Bury St Edmunds which is a thriving market town in Suffolk, an hour North of London. There is a language school in the town which is a 10 minute walk from our house.


----------



## Cazzy (Nov 23, 2008)

robbyg said:


> Hi Cazzy
> Thanks for your mail, we are in Bury St Edmunds which is a market town an hour north of London, in Suffolk. There is a language school in town (10 minute walk)which the au pair could use if she wanted to when the boys are in school. Pay would be full board, £60 per week, and include internet access and 2 or 3 hours free international phone calls per week.
> Best regards
> Rob


Can you tell me what sort of hours/days they would be working?


----------



## robbyg (Sep 30, 2009)

Cazzy said:


> Can you tell me what sort of hours/days they would be working?

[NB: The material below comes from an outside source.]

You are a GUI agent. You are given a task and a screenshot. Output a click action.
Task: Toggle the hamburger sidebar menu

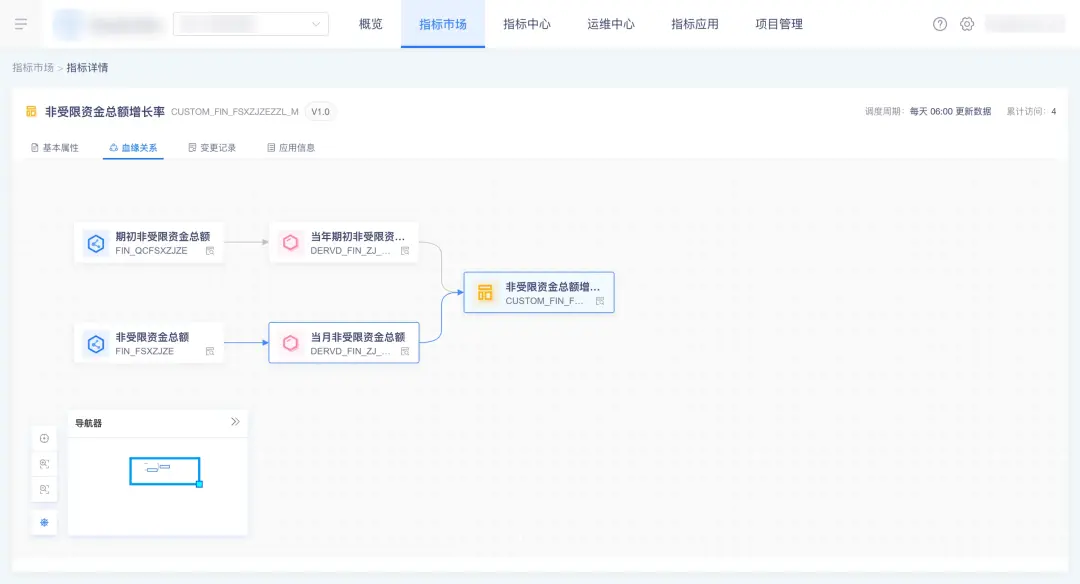pyautogui.click(x=21, y=24)
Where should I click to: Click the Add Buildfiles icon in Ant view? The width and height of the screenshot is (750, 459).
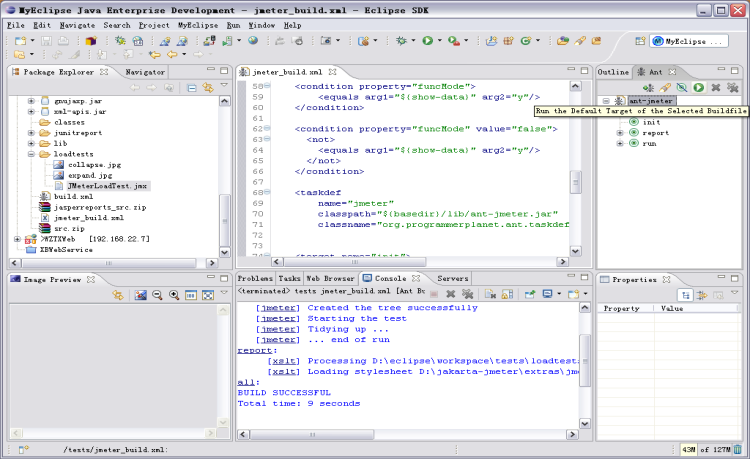(648, 88)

7.30 until 9 in the morning getting the boys up, giving them breakfast, walking them 5 mins up the road to school. Free until 3.15 when the boys need collecting, then feeding them at 5.30ish, and I'm home around 7.30. Free Saturday and Sunday. Maybe half an hours light cleaning during the day just to keep the house clean and tidy. Possibly some Fridays off too pending my wife working at home on Fridays (perhaps every other week.)
Rob


----------



## Cazzy (Nov 23, 2008)

robbyg said:


> 7.30 until 9 in the morning getting the boys up, giving them breakfast, walking them 5 mins up the road to school. Free until 3.15 when the boys need collecting, then feeding them at 5.30ish, and I'm home around 7.30. Free Saturday and Sunday. Maybe half an hours light cleaning during the day just to keep the house clean and tidy. Possibly some Fridays off too pending my wife working at home on Fridays (perhaps every other week.)
> Rob


I'll let them know.


----------



## robbyg (Sep 30, 2009)

Okay, thanks


----------